▸ Document:
****************
L'invasion russe de l'Ukraine a déjà rebattu les cartes des relations internationales

  • L'invasion russe de l'Ukraine a rebattu en profondeur les cartes sur la scène internationale, avec une Russie plus isolée que jamais
  • Le Vieux Continent et les Etats-Unis ont dénoncé d'une même voix une violation flagrante des principes au coeur du système international instauré après la Seconde Guerre mondiale

WASHINGTON : Une semaine seulement, et déjà des bouleversements géopolitiques en cascade: l'invasion russe de l'Ukraine a rebattu en profondeur les cartes sur la scène internationale, avec une Russie plus isolée que jamais, un camp occidental ressoudé mais aussi le retour de la menace nucléaire.

La Russie, Etat «paria»

L'offensive de Moscou marque un tournant mondial.

Tout d'abord, elle a "fait voler en éclats l'espoir que l'Europe post-Guerre froide pourrait être épargnée d'une guerre majeure", relève Ali Wyne, du cabinet d'analyse des risques Eurasia Group.

Le Vieux Continent et les Etats-Unis, mais aussi le secrétaire général de l'ONU Antonio Guterres, ont dénoncé d'une même voix une violation flagrante des principes au coeur du système international instauré après la Seconde Guerre mondiale.

Surtout, la riposte a été aussi "massive" et "rapide" que le promettaient les dirigeants occidentaux.

Du système financier aux oligarques jusqu'au président Vladimir Poutine, en passant par un véritable blocus aérien européen et l'exclusion des grandes compétitions sportives, un déluge de sanctions sans précédent s'est abattu sur cette grande puissance.

"A l'avenir, la Russie sera un paria et il est difficile d'imaginer comment elle pourra rétablir un semblant de normalité dans ses interactions internationales", prévient Sarah Kreps, professeure à la Cornell University.

L'Otan sort de sa «mort cérébrale»

Le président français Emmanuel Macron avait décrété fin 2019 la "mort cérébrale" de l'Alliance atlantique, minée par les mésententes et malmenée par Donald Trump.

Arrivé à la Maison Blanche, Joe Biden a réconforté l'Otan, tout en tentant de la réorienter pour participer à son bras de fer avec la Chine -- provoquant de nouveaux tiraillements chez les Etats qui jugeaient que ce n'était pas là sa raison d'être.

Née au début de la Guerre froide pour placer l'Europe sous le parapluie nucléaire des Américains face à l'Union soviétique, cette alliance transatlantique retrouve aujourd'hui cette raison d'être -- et son meilleur ennemi -- en se dressant à nouveau face à Moscou.
****************
▸ Extrait des données:
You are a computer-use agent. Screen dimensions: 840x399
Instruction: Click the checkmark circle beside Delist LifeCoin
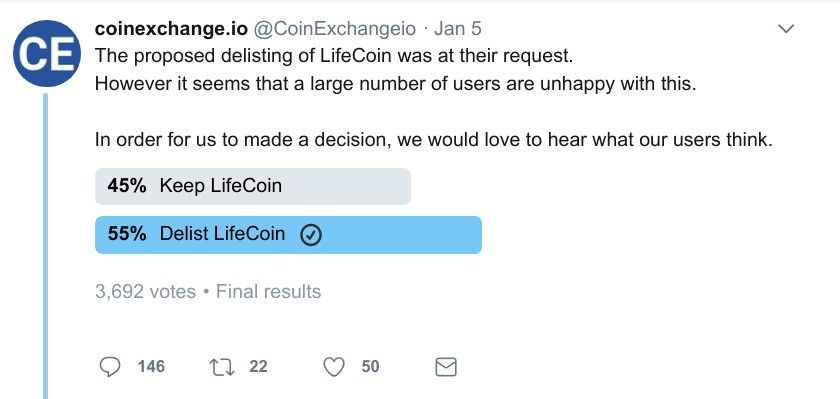[311, 235]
****************
▸ Consignes:
1 – Recopiez mot pour mot le passage du document qui va de « La Russie, Etat » jusqu'à « Seconde Guerre mondiale. » inclus.
2 – D'après le document, à quel moment Emmanuel Macron avait-il décrété la « mort cérébrale » de l'Alliance atlantique ?

▸ Réponses:
1 –
La Russie, Etat «paria»

L'offensive de Moscou marque un tournant mondial.

Tout d'abord, elle a "fait voler en éclats l'espoir que l'Europe post-Guerre froide pourrait être épargnée d'une guerre majeure", relève Ali Wyne, du cabinet d'analyse des risques Eurasia Group.

Le Vieux Continent et les Etats-Unis, mais aussi le secrétaire général de l'ONU Antonio Guterres, ont dénoncé d'une même voix une violation flagrante des principes au coeur du système international instauré après la Seconde Guerre mondiale.

2 – Il l'avait décrétée fin 2019.